War Robots Don’t Have Minds Of Their Own 

War Robots Don’t Have Minds Of Their Own 

War, as structured state-sponsored fighting and dying, has given rise to venerated professions to manage its risks and bound its ethical dilemmas. The nature of those professions, and the meaning of their experiences, changes when the human body is no longer present in the fight, fuelling a public debate.

This excerpt is taken from from Our Robots, Ourselves by David A. Mindell. It’s available today. Mindell debunks myths about cutting-edge robotics — including, in this passage, the idea that drones are truly autonomous.
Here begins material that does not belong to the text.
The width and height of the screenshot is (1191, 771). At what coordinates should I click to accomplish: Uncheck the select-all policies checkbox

This chapter, as a biography of the drone, explains how Predator came to be, and how it operates today, showing us remote operators deeply involved in the events they witness and affect. As with remote explorers undersea, their experience stems as much from social relationships as from the machinery itself. As in the airlines, the identities of the aircraft and those of its pilots have evolved together, each struggling for stability and recognition.
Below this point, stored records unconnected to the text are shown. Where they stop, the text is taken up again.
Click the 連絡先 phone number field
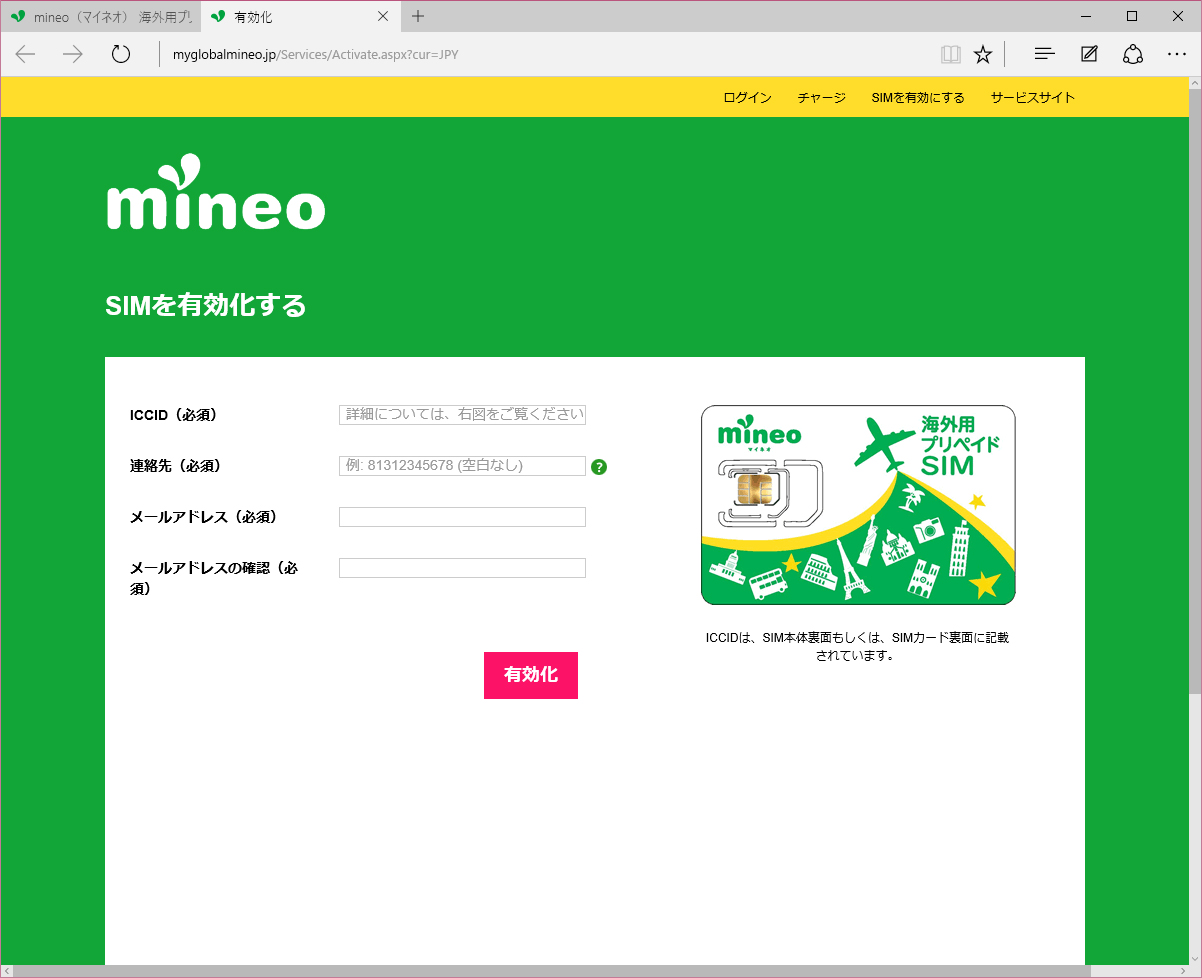The image size is (1202, 978). (462, 465)
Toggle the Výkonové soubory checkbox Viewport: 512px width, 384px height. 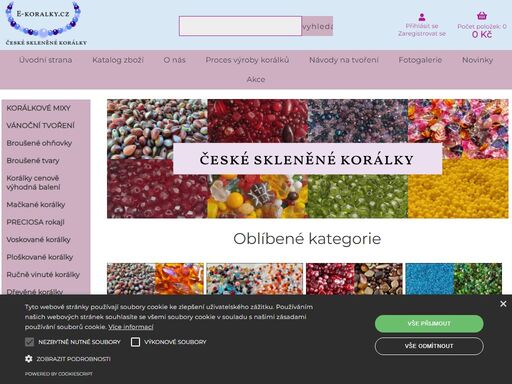135,342
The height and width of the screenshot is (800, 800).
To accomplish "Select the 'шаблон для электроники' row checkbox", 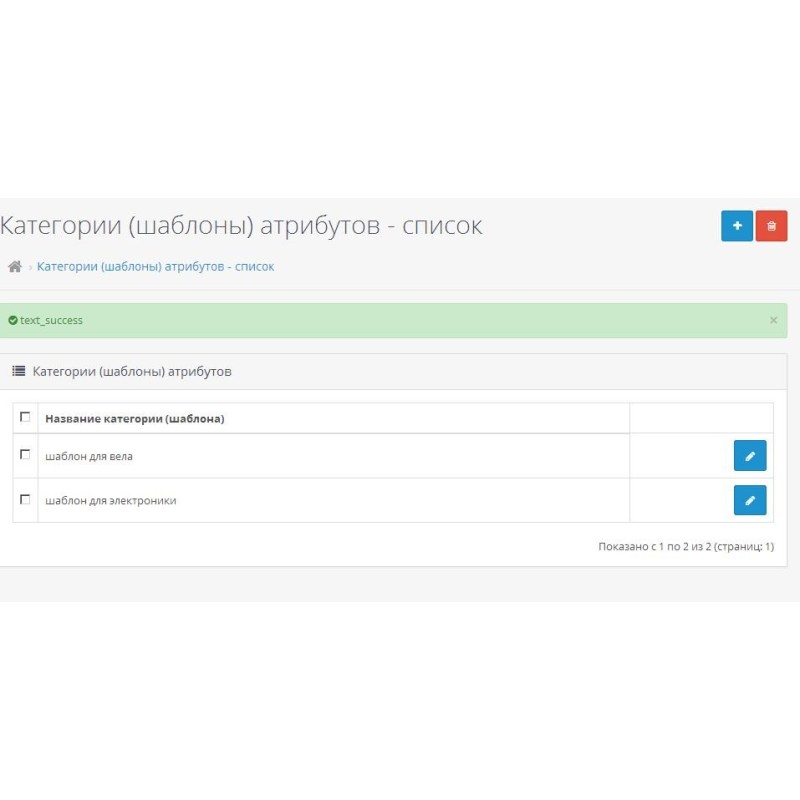I will click(x=25, y=499).
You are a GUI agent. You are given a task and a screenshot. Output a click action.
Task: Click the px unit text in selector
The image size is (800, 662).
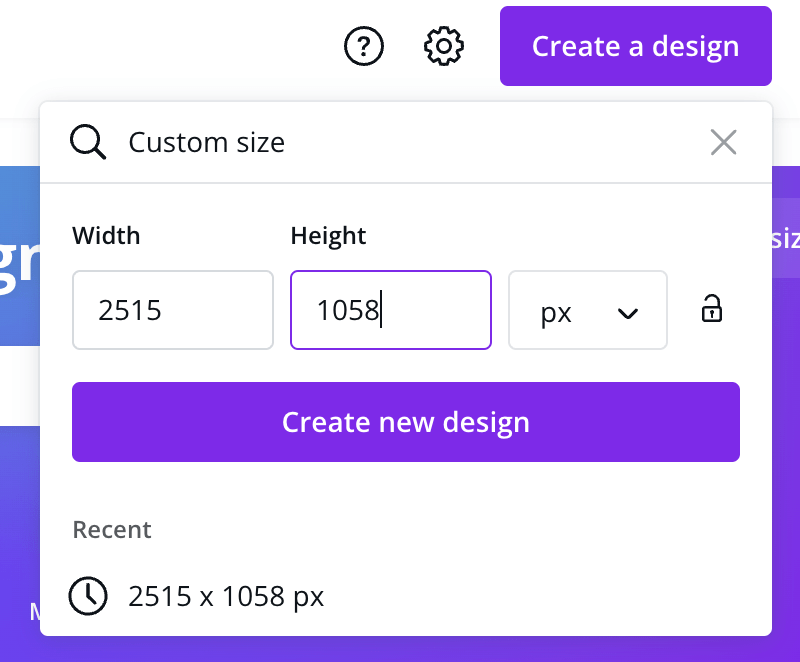coord(556,313)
The U.S. Air Force’s Predator and Reaper remotely piloted aircraft (RPAs), have become the public face of “drone warfare.” Predator has gone far beyond an experimental stage and operated more than a million combat flight hours by 2010, and a million more by 2013. The air force has invested heavily in Predator, purchasing hundreds of aircraft to operate more than sixty combat air patrols (CAPs) (though losing more than seventy Predators to crashes). In 2012, the air force put more RPA operators through initial qualification training than pilots for fighters and bombers combined.

Each CAP, capable of keeping a continuous, twenty‑four‑hour presence over a target, is composed of four aircraft. Far from being “unmanned,” a CAP requires more than a hundred and fifty people to operate it. As of 2009, Predator operation required nearly 4 per cent of total air force personnel, and more than 9 per cent of its inventory of pilots. Predator A production ended in 2011, but Predator B — a more heavily armed version with twice the speed and range and ten times the payload, also known as Reaper — continues rolling off the production lines.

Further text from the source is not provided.